[Saved entries]
━━━━━━

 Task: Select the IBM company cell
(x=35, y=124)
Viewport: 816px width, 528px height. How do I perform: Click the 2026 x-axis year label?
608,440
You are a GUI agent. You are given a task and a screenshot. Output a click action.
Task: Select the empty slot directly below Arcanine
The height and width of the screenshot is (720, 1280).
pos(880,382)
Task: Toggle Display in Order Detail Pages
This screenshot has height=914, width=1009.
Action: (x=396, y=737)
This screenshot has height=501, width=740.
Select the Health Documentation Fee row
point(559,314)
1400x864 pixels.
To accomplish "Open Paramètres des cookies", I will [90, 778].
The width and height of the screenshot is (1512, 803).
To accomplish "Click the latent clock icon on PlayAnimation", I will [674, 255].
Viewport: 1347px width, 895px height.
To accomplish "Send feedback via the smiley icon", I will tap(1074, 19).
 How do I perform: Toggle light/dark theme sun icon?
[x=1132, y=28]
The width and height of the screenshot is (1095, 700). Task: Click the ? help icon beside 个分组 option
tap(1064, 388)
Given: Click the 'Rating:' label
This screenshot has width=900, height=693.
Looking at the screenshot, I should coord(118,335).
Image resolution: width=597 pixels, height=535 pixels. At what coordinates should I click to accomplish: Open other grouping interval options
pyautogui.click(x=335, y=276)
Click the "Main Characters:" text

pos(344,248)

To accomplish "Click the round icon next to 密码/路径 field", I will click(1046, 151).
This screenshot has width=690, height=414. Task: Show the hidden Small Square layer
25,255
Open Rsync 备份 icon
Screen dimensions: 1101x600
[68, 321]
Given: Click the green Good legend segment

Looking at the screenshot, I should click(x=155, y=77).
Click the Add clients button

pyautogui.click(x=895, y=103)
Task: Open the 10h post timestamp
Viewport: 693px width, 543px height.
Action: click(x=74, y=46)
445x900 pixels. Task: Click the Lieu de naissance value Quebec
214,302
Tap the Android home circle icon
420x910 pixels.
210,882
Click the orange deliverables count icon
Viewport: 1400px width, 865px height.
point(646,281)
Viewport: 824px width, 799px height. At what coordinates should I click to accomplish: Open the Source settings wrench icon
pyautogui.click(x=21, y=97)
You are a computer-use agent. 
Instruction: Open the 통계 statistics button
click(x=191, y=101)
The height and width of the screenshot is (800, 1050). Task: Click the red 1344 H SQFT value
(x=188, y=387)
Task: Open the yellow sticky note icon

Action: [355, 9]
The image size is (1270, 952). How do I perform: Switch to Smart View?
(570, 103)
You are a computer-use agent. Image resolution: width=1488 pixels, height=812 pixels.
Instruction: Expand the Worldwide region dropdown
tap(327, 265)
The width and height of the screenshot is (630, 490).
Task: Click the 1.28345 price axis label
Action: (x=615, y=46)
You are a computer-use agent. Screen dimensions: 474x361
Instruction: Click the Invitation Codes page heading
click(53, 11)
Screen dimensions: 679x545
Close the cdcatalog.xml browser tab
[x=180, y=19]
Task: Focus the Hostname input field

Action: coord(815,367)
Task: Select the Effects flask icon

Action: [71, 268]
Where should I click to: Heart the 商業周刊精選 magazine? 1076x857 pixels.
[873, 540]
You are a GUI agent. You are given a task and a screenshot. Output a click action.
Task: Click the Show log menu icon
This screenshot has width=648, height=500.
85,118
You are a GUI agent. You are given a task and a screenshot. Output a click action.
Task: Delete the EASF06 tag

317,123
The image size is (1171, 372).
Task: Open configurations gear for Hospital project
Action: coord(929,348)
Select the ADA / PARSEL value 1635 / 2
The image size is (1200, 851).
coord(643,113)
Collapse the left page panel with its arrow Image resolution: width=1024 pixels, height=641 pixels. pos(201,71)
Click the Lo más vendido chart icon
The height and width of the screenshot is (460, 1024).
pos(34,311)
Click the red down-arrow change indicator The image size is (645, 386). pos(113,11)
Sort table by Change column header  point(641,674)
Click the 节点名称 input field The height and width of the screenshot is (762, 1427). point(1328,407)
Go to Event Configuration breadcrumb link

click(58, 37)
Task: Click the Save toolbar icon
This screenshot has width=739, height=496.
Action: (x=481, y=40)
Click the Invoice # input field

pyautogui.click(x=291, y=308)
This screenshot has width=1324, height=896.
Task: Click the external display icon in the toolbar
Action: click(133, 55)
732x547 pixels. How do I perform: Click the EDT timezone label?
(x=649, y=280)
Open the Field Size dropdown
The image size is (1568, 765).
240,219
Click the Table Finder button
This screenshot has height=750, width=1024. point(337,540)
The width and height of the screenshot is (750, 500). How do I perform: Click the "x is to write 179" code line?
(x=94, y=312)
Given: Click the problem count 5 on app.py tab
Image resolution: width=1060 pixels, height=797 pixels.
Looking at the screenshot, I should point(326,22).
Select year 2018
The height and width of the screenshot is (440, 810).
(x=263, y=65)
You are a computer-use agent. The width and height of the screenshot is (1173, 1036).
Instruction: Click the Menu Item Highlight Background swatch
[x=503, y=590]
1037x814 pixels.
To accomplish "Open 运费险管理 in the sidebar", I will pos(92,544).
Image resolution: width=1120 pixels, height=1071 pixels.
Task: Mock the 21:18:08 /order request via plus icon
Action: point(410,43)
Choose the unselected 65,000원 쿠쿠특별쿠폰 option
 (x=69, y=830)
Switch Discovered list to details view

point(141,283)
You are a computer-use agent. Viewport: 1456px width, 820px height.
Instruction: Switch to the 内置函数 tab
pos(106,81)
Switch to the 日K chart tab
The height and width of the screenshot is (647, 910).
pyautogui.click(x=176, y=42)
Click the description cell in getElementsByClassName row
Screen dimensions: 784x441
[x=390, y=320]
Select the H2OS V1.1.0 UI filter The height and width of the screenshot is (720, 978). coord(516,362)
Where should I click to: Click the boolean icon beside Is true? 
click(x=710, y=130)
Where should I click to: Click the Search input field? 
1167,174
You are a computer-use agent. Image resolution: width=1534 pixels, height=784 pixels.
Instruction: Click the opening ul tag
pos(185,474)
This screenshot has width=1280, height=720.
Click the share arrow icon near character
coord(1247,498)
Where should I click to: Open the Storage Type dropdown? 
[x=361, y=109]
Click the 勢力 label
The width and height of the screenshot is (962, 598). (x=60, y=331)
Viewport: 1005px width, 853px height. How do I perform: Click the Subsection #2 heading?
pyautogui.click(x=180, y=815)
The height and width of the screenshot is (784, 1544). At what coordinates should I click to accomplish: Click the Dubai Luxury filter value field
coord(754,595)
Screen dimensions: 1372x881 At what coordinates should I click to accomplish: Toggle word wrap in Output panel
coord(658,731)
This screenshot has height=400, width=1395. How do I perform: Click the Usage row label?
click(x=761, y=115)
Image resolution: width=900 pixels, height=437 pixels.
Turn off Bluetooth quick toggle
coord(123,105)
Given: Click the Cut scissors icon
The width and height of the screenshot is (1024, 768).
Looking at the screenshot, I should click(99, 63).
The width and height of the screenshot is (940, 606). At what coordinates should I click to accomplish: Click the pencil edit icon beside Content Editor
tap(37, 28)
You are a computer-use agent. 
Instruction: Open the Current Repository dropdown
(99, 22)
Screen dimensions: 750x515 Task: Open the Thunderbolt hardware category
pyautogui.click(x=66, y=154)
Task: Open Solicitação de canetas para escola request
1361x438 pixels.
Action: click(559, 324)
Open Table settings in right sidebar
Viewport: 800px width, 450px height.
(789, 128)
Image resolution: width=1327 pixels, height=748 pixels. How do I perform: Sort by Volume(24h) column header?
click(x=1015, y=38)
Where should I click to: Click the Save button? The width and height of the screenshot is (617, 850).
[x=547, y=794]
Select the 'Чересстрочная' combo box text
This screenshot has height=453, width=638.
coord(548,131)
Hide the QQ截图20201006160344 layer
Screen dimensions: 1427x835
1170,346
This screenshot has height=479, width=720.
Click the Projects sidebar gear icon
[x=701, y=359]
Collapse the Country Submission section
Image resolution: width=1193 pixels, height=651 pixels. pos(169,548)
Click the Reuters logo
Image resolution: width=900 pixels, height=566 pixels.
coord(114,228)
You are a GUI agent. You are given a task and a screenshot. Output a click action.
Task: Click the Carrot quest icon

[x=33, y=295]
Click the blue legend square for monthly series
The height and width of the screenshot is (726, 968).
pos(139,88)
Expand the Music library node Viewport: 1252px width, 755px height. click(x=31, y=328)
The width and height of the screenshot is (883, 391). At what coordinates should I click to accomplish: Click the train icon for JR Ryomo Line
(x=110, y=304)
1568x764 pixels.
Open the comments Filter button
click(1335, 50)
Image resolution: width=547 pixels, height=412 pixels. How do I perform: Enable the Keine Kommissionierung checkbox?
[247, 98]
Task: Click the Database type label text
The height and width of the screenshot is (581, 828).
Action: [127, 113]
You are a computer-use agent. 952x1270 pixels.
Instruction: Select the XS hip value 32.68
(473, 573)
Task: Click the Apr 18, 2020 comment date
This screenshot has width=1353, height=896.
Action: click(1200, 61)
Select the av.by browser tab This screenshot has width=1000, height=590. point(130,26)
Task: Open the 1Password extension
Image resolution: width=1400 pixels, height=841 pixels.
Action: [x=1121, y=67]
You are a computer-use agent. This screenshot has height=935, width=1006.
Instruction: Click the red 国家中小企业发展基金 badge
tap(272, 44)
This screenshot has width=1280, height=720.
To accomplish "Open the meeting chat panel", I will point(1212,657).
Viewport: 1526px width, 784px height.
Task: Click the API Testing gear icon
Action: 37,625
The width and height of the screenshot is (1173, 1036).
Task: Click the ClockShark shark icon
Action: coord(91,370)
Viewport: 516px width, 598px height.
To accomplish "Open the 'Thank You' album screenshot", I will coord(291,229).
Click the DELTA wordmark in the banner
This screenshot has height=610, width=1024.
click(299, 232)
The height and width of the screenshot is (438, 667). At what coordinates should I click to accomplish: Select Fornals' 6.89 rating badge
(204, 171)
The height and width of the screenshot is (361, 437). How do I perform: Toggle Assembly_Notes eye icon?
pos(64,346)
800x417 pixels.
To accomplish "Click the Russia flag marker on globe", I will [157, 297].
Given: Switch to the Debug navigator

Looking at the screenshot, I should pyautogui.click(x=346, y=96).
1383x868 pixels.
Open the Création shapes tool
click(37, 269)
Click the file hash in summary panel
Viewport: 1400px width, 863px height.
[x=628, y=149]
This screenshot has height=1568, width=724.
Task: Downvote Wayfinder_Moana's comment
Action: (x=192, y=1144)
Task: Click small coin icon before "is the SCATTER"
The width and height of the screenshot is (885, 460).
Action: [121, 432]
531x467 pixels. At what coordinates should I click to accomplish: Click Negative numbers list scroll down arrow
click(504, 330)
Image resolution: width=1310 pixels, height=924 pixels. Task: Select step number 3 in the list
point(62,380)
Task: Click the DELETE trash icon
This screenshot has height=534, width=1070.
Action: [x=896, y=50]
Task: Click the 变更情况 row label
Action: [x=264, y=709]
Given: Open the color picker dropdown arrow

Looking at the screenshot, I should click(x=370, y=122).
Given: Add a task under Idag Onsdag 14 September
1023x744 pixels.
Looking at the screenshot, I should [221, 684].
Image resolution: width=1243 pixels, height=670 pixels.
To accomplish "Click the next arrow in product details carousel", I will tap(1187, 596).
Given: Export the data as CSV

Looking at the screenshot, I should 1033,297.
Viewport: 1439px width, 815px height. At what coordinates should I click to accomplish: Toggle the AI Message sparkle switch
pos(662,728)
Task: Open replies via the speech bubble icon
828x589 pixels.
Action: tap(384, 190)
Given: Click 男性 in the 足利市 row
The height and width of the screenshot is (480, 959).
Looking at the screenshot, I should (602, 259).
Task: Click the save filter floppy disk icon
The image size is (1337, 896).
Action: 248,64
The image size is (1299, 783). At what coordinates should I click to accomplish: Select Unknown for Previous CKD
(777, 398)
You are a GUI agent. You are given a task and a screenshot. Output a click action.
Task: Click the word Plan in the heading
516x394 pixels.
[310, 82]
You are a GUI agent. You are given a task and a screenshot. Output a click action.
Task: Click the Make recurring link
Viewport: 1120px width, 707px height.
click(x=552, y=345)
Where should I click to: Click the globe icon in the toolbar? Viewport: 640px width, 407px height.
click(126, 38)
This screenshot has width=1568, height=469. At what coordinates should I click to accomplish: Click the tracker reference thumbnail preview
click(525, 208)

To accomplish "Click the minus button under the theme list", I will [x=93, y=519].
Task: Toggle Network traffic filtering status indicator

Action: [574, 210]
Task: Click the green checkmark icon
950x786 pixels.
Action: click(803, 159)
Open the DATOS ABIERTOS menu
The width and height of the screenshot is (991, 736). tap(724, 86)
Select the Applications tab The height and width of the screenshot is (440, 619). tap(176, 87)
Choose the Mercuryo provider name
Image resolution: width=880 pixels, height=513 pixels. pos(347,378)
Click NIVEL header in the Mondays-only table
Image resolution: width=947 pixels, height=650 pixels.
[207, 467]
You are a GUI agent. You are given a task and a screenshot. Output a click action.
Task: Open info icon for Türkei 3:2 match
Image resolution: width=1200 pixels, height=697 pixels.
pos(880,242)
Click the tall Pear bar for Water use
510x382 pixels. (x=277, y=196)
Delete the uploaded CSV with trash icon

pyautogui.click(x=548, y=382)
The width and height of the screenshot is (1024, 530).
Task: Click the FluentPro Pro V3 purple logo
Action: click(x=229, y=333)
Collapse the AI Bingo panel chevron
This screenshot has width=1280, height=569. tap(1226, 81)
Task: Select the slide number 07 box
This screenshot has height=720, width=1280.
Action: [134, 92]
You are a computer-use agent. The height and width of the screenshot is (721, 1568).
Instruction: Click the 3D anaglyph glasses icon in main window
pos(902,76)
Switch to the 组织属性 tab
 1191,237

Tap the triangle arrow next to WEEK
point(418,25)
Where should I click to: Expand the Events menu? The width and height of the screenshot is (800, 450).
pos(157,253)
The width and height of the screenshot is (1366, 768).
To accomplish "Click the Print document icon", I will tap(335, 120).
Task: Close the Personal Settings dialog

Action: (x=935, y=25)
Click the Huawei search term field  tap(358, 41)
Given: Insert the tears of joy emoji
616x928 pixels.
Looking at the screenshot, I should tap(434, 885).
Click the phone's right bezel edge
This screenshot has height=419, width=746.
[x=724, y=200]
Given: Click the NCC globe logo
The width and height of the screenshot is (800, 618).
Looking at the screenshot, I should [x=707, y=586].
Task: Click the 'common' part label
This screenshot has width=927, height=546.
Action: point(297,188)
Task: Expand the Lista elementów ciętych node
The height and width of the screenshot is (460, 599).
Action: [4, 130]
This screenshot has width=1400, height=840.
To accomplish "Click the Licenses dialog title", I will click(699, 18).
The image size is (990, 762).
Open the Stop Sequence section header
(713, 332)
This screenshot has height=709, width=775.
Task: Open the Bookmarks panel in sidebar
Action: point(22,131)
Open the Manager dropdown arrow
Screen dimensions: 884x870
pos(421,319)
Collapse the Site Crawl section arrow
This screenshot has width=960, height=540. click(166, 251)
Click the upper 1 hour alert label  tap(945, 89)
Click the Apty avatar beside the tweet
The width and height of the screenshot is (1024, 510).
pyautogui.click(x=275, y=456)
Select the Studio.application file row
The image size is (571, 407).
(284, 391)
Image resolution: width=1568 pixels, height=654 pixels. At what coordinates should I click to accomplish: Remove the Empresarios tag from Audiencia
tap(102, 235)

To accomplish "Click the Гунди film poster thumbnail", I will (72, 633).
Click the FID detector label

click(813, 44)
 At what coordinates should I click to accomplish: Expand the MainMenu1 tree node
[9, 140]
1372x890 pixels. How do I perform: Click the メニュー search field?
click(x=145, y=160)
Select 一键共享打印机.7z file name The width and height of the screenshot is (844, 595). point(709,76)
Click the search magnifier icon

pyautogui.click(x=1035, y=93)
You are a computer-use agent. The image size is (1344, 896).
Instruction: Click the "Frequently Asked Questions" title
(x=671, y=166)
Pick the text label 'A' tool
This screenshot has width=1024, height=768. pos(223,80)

━━━━━━

*What the exercise asks*
Only the lines from the one containing "You are a computer-use agent. The image" through the last line of the records are to be set down, exactly as they appear.

*Reply to the task*
You are a computer-use agent. The image size is (1344, 896).
Instruction: Click the "Frequently Asked Questions" title
(x=671, y=166)
Pick the text label 'A' tool
This screenshot has width=1024, height=768. pos(223,80)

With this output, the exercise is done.